Повторяя ежегодный круг, Ван Юань откочевал вместе с ханом на северо-запад, чтобы в конечном счете выйти к Средиземному морю и отплыть на корабле в Рим.

– Почему бы мне не поехать сразу к морю прямым путем, уважаемый хан? – спросил Ван Юань, желая поскорее доплыть до Рима, поскорее окончить миссию, и убраться подальше – на деле испытать, если в его далекой родине предков настоящие живые родники.

– Наша жизнь сынок, а духовная жизнь в частности, это череда обольщений, – произнес философски хан, поглаживая живот. – Только в степи она у нас была однообразной и однородной.
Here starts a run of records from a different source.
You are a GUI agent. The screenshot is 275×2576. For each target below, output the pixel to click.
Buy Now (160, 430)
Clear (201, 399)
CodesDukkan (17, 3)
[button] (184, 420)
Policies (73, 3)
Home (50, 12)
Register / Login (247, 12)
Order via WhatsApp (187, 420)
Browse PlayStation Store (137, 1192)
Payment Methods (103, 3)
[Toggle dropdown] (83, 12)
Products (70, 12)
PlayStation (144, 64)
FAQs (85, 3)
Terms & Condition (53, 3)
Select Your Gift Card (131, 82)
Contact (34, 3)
А здесь…

Хан махнул рукой, – В моем ильханстве – целый букет прелестей, конкретно претендующих на истинный Путь. И поверь, порой нельзя даже ничего возразить, ибо, как видишь, Небо каждого терпит и дает Благодать. А теперь еще добавилась латинская схоластика.
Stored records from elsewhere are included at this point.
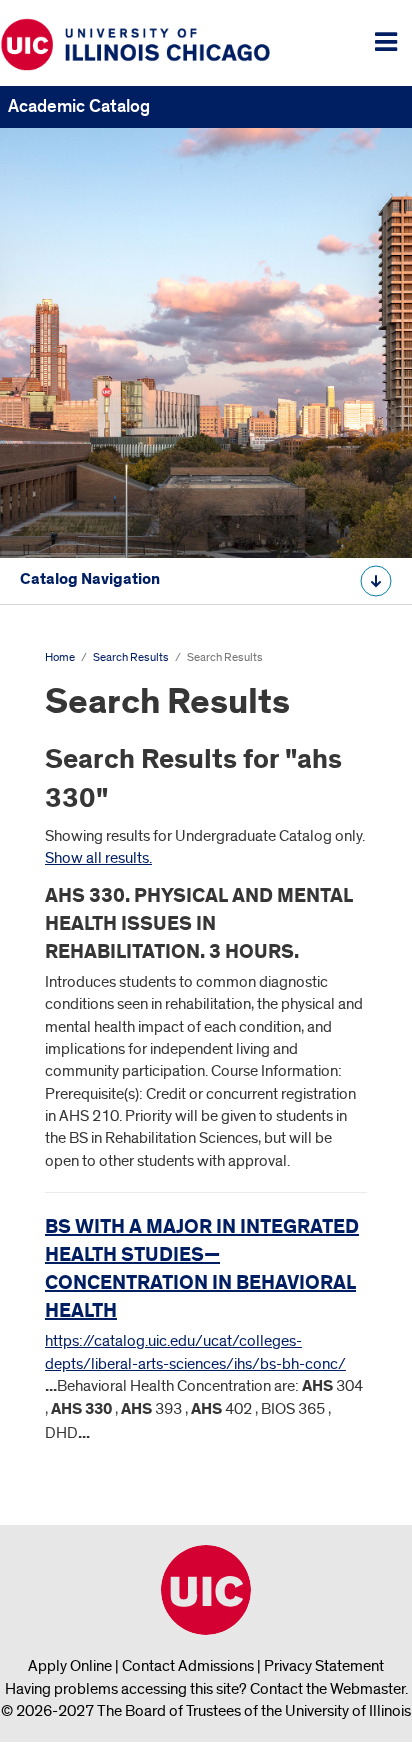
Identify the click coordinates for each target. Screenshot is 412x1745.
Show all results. (98, 858)
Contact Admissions (188, 1666)
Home (60, 657)
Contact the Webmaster (327, 1689)
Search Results (131, 657)
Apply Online (70, 1666)
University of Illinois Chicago (206, 1590)
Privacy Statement (324, 1666)
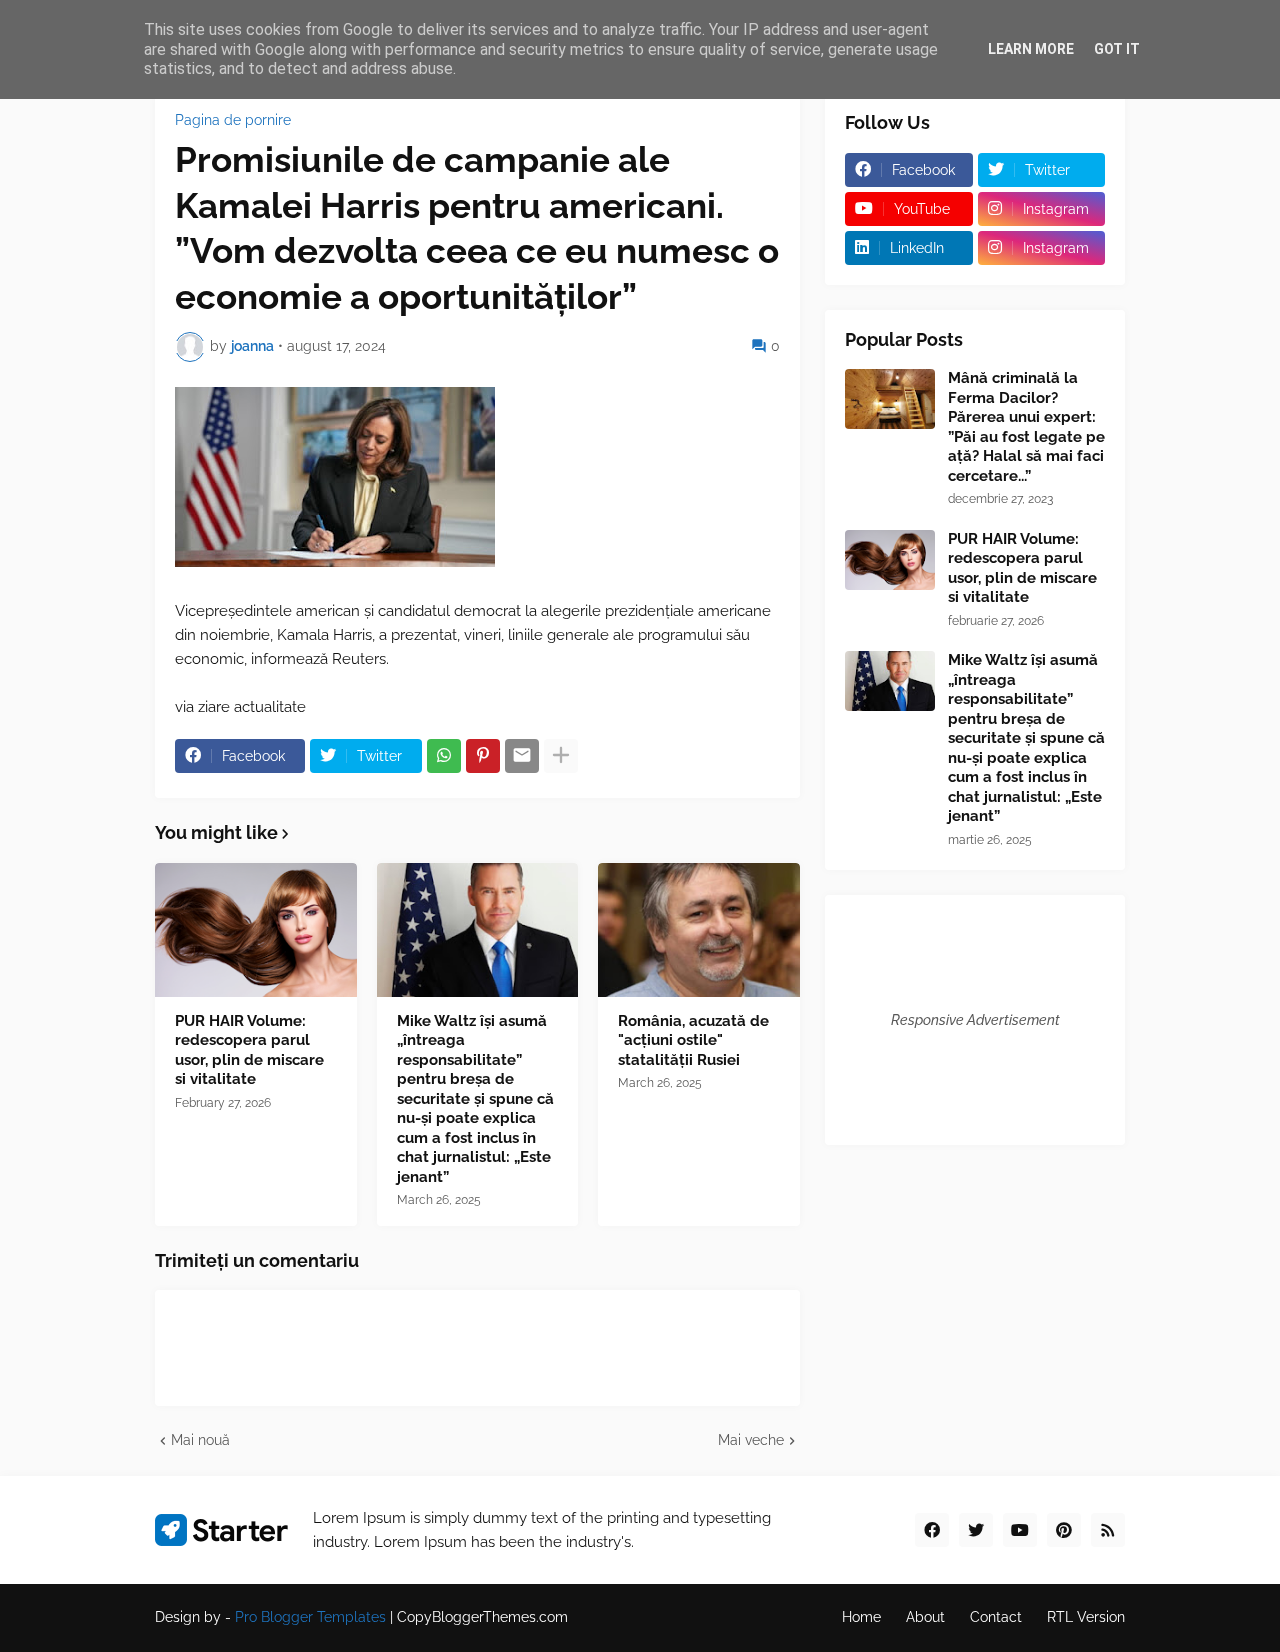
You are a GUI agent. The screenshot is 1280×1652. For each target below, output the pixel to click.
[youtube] (1020, 1530)
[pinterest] (1064, 1530)
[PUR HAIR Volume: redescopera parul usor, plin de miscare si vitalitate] (256, 930)
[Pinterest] (483, 756)
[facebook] (932, 1530)
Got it (1117, 49)
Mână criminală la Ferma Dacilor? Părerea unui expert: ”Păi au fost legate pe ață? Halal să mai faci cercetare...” (1026, 427)
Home (861, 1617)
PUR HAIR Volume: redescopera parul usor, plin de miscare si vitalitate (249, 1050)
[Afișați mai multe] (561, 756)
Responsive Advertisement (975, 1020)
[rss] (1108, 1530)
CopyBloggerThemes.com (482, 1617)
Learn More (1031, 49)
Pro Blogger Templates (310, 1617)
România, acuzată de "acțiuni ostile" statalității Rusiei (693, 1040)
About (925, 1617)
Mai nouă (200, 1440)
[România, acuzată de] (699, 930)
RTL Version (1086, 1617)
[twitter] (976, 1530)
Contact (996, 1617)
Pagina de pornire (233, 120)
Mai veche (751, 1440)
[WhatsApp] (444, 756)
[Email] (522, 756)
Хулагу постучал пальцем по виску, указывая тем самым на интеллектуальный подход латинян к вере. – Но для начала будет полезно детально ознакомиться со своей "схизмой", чтобы прочувствовать и понять разницу. Иначе, у тебя просто поедет крыша, и я потеряю своего лучшего кэшиктена – изысканного и тонко чувствующего собеседника. Вот Давид, в принципе больной человек… как и все вокруг, сначала вообще был невменяем. Но пожив с нами, стал задумываться. Тебе нужно достоверно понимать, как он дошел до такого состояния, чтобы самому не стать параноиком. Или взять, к примеру, мою Докуз-хатун – жить с духовной женщиной трудно. Мне стоит больших трудов методически приводить ее в чувство. Это не шуточное дело, ибо за ней такая силища, которая горы двигает. Она тоже называет это верой, и попробуй, докажи, что Истина легче перышка, а Небо доступно младенцу.

– Но возможно, ее вера, как и вера латинского монаха Давида, таки даст результат. Выходя в поход, горя пламенем веры, мы же не знали, как мы его закончим… Да и кто мог предугадать. У меня до сей поры во рту вкус Райских плодов и горечь разочарования.
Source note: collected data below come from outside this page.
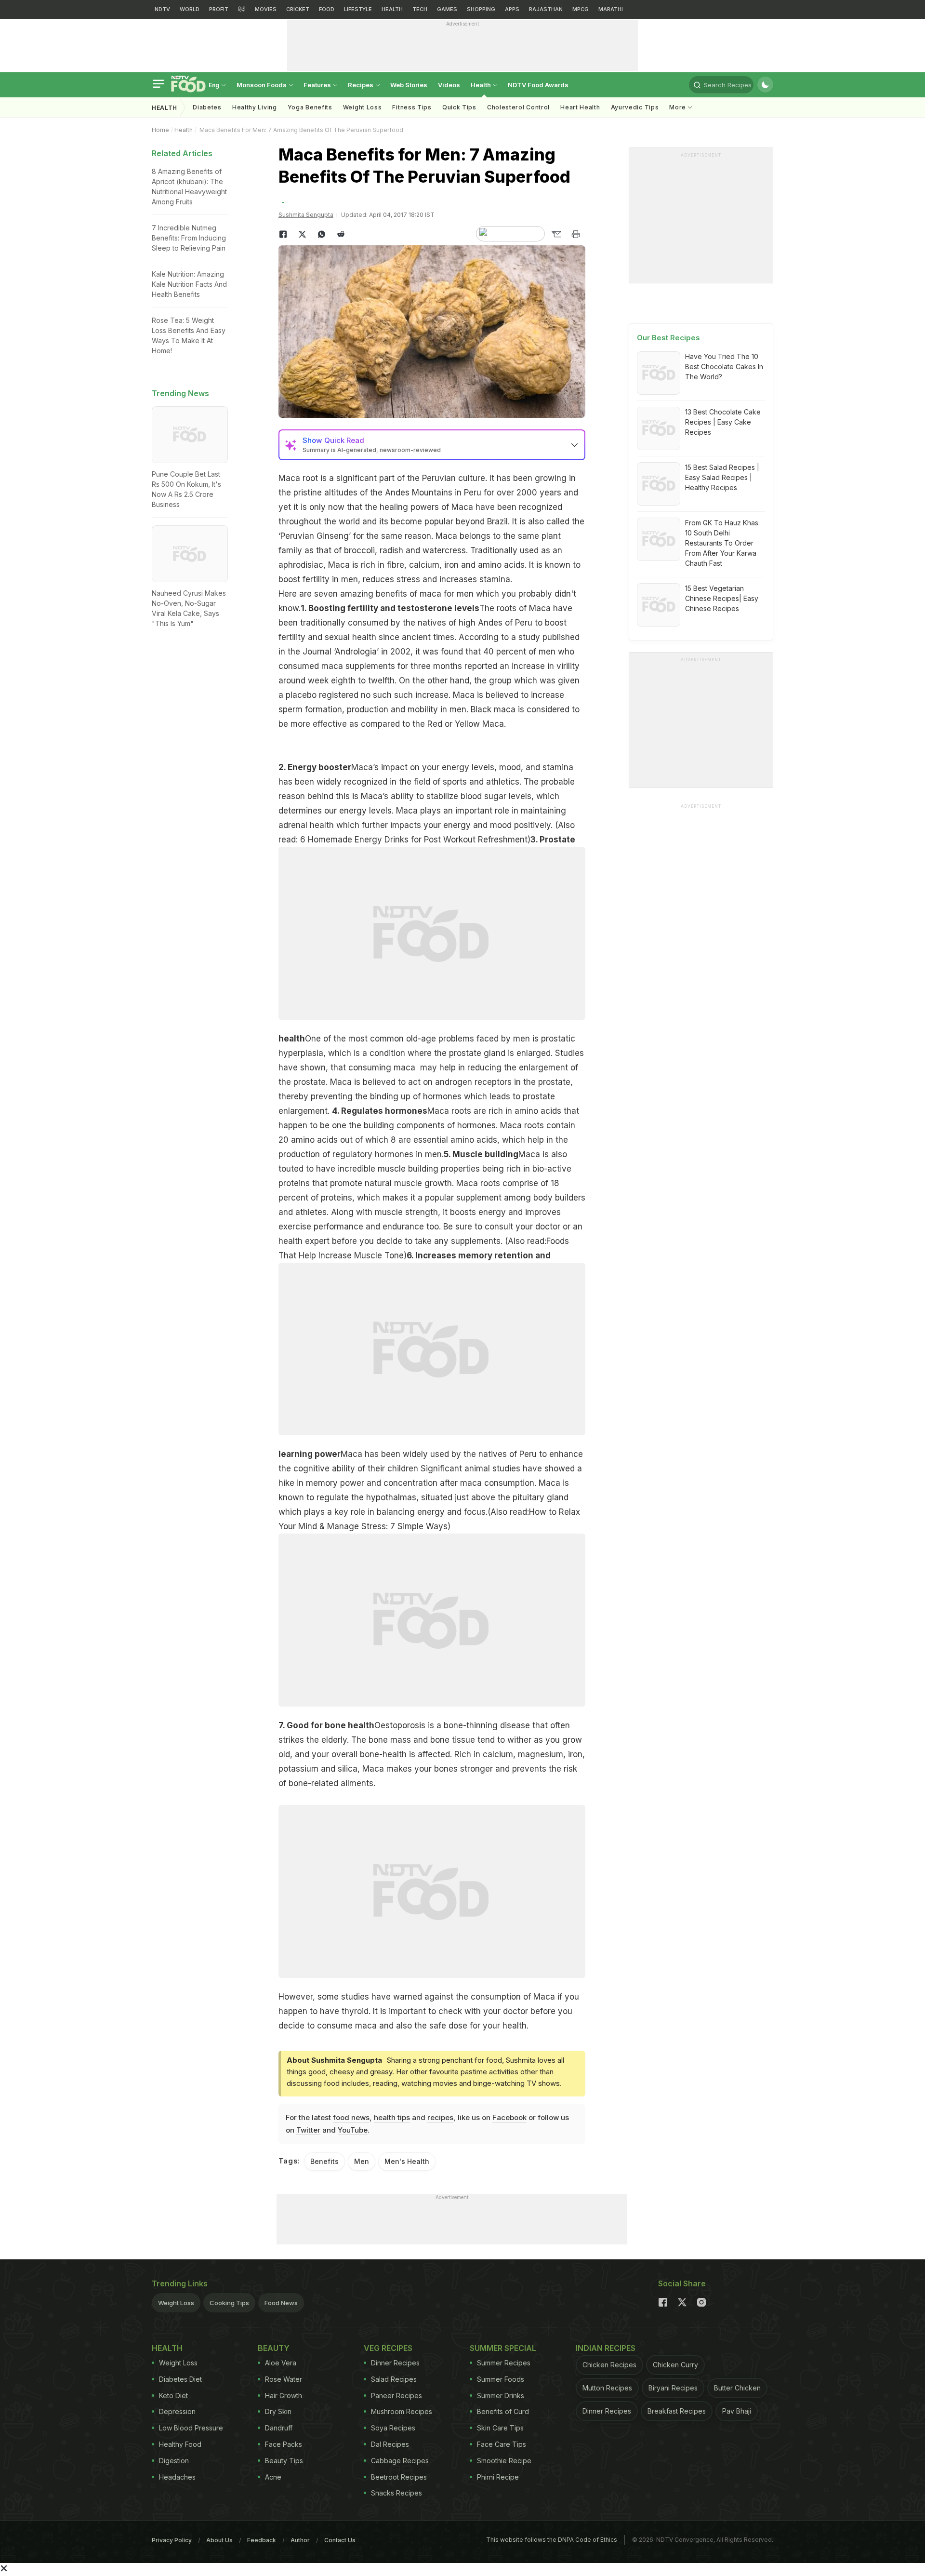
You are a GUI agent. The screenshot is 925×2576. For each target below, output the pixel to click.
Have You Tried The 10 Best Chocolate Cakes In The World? (724, 366)
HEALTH (392, 9)
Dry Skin (278, 2411)
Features (318, 85)
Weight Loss (362, 107)
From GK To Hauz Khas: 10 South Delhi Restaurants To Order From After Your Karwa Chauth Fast (722, 543)
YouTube (353, 2130)
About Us (219, 2540)
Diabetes (207, 107)
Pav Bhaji (736, 2411)
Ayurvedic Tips (635, 107)
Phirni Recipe (498, 2477)
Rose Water (283, 2379)
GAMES (447, 9)
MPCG (580, 9)
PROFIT (218, 9)
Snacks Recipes (396, 2493)
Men (361, 2161)
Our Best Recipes (668, 337)
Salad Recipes (394, 2379)
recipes (440, 2117)
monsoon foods (262, 85)
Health (481, 85)
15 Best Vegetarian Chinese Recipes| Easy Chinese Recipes (721, 598)
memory (322, 1483)
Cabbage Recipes (400, 2460)
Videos (449, 85)
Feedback (261, 2540)
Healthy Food (180, 2444)
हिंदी (241, 9)
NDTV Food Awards (538, 85)
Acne (273, 2477)
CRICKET (297, 9)
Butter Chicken (737, 2388)
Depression (177, 2411)
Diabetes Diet (180, 2379)
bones (446, 1769)
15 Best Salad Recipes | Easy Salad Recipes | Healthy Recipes (722, 477)
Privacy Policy (172, 2540)
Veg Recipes (388, 2348)
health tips (392, 2117)
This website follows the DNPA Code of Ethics (551, 2539)
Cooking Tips (229, 2303)
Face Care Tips (501, 2444)
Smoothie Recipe (504, 2460)
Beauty (274, 2348)
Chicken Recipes (609, 2365)
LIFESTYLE (358, 9)
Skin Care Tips (500, 2428)
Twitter (308, 2130)
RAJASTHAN (546, 9)
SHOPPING (481, 9)
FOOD (326, 9)
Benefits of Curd (503, 2411)
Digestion (174, 2460)
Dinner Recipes (395, 2363)
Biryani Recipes (673, 2388)
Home (160, 129)
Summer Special (503, 2348)
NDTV (162, 9)
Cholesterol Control (518, 107)
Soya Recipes (393, 2428)
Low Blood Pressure (191, 2428)
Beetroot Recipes (399, 2477)
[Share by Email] (556, 234)
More (678, 107)
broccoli (359, 550)
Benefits (324, 2161)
– Но ты таки достал старому Боржгон Мэргэну Райское яблоко. Интересно, откуда? Может, ты и мне принесешь?

Хан подмигнул и рассмеялся. – Не поверишь, после твоего Небесного угощенья этот старый больной человек поставил еще одну юрту и зачал ребенка, даже двух!

– Разве он больше не живет в церкви?

– Видишь ли, мы все так или иначе живем в церкви; одни зачинают детей в девяносто лет, другие в двадцать не могут… С этим нужно как следует разобраться. И лучшей практики, чем здесь, тебе вряд ли сыскать. У нас Святая земля под боком, и наследие Апостольской Сирийской церкви. Тут недавно я поспорил с эмиром ойратов Тарагай-гургеном о вере, попытался надавить, и видимо, обидел человека. А он тут же подбил эмира Йисутея и Кокетей-багатура, они сняли свои тумены и со всем имуществом ушли в Сирийский край – говорят, там настоящая Благодать…

До похода я считал всех людей детьми Божьими, порой глупыми и непослушными, которым розгой можно помочь… Да и сейчас так думаю, – насчет розги. Но вижу, что мне для управления таким государством необходимо богословское образование. Здесь не получиться, как в монгольской степи, подвесив мешок в поднебесье – ветер собирать. Вот и Давид настаивает открыть монастырь в столице, а при нем институт – мне уже всю плешь проел. Я ничего не имею против наук, но, похоже, он немного не в себе. Поди, разберись.

– Я разговаривал с ним, – Ван Юань улыбнулся, – через Думарину. Но она делает свои выводы и переводит неточно.

– И что же говорит твоя жена о его вере?

Хан от любопытства засунул палец в рот.

– "Собеседница Ангелов" назвала его жнецом с острым серпом.

– А это плохо или хорошо?

– Это неизбежность.

– Так и сказала?

– Посоветовала мне держаться от него подальше.

– Ай-яй!– воскликнул хан. – До чего умная женщина. А моя Докуз-хатут устраивает с Давидом постоянные диспуты, и я уже вижу в ее глазах блеск стали.

– А это хорошо или плохо?

Хан вздохнул. – Это неизбежно. Но мы во всем должны разобраться. Поэтому я и не хочу тебя сразу отпускать. Кто знает, – хан задумался и, прищурив глаза, посмотрел вдаль, – может быть я тоже пожелаю уехать с тобой в далекий край, под крылышко старшего брата Хубилая – оставить всю эту суету-сует и, глядя как звезды бороздят просторы Вселенной, отдыхать душой. Сколько той жизни?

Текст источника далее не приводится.